▸ **YOUR GOAL**:
Each line of the records that holds the word "sparkle" should be copied out.

▸ **RECORDS TO PROCESS**:
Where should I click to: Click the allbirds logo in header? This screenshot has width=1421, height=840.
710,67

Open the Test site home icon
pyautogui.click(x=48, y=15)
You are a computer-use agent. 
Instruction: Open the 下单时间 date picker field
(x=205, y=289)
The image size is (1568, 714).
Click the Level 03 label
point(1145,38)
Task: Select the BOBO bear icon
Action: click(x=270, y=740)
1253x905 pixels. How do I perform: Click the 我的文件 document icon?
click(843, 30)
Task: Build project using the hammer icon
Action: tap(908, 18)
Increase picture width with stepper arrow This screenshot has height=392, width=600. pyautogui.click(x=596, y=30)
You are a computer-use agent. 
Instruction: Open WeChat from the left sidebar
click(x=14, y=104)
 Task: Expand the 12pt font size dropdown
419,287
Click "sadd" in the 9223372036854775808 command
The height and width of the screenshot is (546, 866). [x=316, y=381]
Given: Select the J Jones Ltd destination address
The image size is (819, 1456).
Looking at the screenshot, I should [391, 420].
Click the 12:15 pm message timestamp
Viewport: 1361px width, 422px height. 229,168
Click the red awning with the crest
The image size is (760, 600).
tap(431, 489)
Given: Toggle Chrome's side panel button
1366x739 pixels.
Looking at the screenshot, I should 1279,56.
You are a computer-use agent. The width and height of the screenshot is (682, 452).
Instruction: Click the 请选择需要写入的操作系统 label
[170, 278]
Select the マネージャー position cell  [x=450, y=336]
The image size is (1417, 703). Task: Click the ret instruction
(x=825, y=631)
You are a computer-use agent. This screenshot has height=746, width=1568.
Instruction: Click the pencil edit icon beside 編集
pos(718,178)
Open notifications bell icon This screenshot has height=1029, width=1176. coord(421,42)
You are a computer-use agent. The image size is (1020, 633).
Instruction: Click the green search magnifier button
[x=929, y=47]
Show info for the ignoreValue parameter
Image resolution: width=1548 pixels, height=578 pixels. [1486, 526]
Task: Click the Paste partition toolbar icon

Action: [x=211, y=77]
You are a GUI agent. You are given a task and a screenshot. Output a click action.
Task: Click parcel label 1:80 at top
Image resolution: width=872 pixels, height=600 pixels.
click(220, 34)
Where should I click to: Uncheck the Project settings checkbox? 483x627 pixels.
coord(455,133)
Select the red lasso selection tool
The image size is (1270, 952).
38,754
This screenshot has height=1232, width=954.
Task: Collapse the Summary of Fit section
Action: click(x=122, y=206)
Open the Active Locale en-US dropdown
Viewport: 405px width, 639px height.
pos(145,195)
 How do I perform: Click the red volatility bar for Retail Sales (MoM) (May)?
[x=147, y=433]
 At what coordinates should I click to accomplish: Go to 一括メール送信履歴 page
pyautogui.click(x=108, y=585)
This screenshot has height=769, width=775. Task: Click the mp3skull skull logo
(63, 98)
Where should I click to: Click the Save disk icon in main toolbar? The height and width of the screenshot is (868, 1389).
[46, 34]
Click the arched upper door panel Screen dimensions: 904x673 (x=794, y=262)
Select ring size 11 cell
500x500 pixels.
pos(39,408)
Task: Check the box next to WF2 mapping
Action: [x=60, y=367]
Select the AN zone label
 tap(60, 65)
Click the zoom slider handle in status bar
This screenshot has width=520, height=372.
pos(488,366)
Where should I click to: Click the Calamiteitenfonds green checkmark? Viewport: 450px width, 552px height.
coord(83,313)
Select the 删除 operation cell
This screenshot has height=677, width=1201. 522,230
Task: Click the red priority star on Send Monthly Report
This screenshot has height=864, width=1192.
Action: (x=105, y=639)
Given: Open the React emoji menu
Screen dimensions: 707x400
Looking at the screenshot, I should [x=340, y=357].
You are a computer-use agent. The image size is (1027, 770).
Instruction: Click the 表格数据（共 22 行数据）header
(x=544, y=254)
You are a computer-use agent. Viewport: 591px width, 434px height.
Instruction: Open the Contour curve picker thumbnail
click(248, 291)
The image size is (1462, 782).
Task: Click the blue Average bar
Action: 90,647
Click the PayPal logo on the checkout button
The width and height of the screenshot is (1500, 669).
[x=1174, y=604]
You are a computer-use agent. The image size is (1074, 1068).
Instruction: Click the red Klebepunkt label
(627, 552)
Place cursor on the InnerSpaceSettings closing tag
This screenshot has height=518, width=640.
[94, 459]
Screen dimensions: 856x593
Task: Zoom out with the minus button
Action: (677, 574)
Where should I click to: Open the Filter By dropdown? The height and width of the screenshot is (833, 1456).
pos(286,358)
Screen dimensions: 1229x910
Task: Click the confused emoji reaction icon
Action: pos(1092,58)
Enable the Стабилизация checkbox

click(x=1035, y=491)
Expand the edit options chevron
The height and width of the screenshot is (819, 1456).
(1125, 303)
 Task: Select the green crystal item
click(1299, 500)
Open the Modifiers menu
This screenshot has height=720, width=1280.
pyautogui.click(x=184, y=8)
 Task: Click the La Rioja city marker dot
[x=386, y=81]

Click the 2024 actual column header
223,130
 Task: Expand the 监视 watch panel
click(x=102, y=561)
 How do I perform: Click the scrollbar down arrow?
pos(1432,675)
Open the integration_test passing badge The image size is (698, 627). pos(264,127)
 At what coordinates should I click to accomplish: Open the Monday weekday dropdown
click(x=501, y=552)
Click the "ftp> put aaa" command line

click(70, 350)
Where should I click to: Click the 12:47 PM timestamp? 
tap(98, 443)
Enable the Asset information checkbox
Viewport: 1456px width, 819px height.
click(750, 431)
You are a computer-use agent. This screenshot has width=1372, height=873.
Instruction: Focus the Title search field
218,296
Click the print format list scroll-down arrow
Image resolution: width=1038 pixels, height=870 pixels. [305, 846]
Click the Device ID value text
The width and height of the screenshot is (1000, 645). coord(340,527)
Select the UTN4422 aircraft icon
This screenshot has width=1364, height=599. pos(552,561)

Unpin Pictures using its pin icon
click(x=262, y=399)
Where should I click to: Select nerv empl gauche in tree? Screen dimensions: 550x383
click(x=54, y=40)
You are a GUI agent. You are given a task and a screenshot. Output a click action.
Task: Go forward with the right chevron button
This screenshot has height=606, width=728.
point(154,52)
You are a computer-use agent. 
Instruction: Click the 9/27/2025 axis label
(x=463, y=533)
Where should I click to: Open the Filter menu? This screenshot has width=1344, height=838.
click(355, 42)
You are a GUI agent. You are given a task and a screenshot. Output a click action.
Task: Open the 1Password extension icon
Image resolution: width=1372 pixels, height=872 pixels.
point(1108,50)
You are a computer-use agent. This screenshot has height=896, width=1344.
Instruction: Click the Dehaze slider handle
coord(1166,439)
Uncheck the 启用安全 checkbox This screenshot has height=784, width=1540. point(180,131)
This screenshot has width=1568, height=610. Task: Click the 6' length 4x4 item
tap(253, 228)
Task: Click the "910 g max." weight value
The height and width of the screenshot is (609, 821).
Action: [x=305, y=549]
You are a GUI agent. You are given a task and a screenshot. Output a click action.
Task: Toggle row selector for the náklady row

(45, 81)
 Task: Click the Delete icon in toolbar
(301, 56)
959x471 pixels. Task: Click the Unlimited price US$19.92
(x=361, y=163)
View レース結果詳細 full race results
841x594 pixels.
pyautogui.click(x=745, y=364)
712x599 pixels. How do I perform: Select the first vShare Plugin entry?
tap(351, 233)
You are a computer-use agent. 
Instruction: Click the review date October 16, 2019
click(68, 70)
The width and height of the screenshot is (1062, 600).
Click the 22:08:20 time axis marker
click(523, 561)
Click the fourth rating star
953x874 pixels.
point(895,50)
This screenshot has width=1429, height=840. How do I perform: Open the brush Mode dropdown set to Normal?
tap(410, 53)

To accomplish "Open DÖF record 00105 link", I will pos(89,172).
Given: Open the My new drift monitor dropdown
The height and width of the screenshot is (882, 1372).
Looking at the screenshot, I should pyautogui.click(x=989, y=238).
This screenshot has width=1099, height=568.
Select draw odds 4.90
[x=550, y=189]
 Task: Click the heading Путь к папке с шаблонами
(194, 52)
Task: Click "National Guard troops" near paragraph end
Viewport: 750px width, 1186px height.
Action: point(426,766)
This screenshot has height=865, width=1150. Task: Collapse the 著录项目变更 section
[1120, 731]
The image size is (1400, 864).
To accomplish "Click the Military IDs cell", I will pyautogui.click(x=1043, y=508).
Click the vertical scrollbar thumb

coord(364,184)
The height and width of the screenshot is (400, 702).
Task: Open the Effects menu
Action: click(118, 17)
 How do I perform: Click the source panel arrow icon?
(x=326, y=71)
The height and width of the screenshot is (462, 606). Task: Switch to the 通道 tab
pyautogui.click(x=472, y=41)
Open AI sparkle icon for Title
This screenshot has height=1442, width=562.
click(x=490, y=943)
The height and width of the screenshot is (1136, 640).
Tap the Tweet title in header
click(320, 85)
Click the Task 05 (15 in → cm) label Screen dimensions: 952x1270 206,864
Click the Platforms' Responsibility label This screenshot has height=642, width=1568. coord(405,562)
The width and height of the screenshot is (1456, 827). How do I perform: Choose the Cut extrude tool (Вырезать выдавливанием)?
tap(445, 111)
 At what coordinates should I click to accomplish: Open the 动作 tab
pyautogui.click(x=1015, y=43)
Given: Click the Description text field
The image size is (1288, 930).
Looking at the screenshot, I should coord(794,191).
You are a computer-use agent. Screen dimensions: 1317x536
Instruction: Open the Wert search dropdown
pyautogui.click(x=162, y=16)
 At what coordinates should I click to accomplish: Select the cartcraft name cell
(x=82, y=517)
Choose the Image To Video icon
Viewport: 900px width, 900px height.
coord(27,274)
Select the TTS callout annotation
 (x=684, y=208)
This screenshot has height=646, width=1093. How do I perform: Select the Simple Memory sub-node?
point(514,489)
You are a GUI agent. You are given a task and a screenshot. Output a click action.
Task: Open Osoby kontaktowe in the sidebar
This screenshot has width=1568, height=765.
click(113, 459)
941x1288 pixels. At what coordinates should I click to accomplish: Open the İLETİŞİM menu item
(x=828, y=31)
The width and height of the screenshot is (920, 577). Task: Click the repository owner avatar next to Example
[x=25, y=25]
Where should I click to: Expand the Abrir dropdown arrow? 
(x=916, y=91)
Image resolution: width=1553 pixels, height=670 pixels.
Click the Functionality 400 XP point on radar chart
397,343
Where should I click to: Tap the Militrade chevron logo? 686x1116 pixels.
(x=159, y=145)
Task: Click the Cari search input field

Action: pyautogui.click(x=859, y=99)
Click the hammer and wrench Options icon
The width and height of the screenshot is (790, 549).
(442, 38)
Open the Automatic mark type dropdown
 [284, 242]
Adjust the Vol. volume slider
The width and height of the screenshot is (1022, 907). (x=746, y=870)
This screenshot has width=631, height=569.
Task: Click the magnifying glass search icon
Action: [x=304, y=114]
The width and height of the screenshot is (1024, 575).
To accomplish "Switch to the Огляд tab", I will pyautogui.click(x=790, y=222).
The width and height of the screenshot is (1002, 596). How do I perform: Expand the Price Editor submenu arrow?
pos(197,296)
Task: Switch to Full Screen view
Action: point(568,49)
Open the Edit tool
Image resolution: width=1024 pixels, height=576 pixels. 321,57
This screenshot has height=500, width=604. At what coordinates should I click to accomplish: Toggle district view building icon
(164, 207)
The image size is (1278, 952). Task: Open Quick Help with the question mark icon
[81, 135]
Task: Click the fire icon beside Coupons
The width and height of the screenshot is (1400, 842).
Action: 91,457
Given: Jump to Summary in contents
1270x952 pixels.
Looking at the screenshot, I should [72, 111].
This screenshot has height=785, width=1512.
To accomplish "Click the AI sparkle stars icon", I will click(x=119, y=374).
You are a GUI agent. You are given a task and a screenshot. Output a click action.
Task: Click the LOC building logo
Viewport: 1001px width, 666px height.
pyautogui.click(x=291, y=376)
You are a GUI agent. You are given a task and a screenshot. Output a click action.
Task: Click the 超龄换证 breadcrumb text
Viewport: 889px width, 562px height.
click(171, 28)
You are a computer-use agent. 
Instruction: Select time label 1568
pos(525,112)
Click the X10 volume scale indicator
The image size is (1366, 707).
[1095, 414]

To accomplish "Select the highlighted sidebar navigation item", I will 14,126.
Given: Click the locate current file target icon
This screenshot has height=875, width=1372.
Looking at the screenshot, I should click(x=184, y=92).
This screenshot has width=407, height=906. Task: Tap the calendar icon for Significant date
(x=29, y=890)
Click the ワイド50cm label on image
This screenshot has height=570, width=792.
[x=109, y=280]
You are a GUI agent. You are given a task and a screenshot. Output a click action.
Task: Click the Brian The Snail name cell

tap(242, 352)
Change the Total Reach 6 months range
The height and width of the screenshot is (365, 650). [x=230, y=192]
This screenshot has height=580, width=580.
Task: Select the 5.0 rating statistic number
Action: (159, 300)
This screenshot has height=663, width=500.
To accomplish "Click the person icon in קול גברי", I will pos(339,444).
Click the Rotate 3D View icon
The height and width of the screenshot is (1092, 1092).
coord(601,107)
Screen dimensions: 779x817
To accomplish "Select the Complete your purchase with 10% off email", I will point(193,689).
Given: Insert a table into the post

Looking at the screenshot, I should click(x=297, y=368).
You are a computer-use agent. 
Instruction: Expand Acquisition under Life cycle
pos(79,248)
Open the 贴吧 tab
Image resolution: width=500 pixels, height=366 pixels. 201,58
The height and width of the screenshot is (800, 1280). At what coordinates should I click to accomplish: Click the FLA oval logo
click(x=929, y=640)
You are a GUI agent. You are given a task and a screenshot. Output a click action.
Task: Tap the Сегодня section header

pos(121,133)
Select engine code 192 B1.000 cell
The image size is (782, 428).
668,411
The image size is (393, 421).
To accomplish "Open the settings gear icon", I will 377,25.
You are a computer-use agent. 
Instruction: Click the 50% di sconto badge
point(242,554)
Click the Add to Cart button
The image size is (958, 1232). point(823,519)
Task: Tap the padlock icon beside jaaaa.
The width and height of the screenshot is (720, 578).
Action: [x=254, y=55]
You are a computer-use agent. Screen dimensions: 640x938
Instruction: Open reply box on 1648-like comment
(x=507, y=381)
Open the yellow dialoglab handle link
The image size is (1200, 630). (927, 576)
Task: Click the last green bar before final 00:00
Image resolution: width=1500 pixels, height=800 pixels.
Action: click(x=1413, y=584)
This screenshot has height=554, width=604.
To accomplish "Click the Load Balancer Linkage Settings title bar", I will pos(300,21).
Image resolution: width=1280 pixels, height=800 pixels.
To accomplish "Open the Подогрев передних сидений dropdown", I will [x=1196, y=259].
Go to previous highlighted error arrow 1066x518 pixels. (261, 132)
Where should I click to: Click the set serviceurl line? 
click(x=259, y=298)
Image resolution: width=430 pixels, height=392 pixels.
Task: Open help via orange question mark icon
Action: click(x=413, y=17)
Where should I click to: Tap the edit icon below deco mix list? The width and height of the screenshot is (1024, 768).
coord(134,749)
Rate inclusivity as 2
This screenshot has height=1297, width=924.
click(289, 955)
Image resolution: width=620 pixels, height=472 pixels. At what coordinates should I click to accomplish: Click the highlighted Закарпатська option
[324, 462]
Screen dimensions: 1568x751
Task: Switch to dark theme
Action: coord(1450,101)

▸ **TASK ANSWER**:
Open AI sparkle icon for Title
To accomplish "Click the AI sparkle stars icon", I will click(x=119, y=374).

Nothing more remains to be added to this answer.